__Task details__. Pull out and copy each line of the data below that contains the word "Select".
◇ ◇ ◇ ◇
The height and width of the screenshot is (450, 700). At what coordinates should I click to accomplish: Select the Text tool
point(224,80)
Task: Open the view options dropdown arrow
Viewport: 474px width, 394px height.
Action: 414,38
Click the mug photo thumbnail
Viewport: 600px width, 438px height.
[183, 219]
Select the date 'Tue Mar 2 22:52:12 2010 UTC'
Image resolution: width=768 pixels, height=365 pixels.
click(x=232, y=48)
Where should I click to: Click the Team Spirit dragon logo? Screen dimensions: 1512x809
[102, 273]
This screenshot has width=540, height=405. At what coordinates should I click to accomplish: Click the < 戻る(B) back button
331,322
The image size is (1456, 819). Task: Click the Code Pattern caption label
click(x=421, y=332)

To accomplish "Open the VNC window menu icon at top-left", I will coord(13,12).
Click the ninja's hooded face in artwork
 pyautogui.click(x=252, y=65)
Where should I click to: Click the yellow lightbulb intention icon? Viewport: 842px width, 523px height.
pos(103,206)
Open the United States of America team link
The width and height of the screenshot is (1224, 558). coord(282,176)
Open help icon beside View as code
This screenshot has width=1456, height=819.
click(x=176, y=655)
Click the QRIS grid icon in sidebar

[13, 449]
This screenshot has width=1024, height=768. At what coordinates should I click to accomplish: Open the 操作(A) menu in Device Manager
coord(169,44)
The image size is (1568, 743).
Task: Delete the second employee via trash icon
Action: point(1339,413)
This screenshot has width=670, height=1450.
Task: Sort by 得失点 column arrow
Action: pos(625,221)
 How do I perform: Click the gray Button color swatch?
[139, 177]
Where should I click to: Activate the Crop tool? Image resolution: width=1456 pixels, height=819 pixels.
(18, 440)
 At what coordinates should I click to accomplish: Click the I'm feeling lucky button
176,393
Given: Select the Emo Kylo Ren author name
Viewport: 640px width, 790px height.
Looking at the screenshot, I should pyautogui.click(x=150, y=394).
◇ ◇ ◇ ◇
__Response for this exercise__.
The height and width of the screenshot is (450, 700). At what coordinates should I click to accomplish: Select the Text tool
Select the date 'Tue Mar 2 22:52:12 2010 UTC'
Given: Select the Emo Kylo Ren author name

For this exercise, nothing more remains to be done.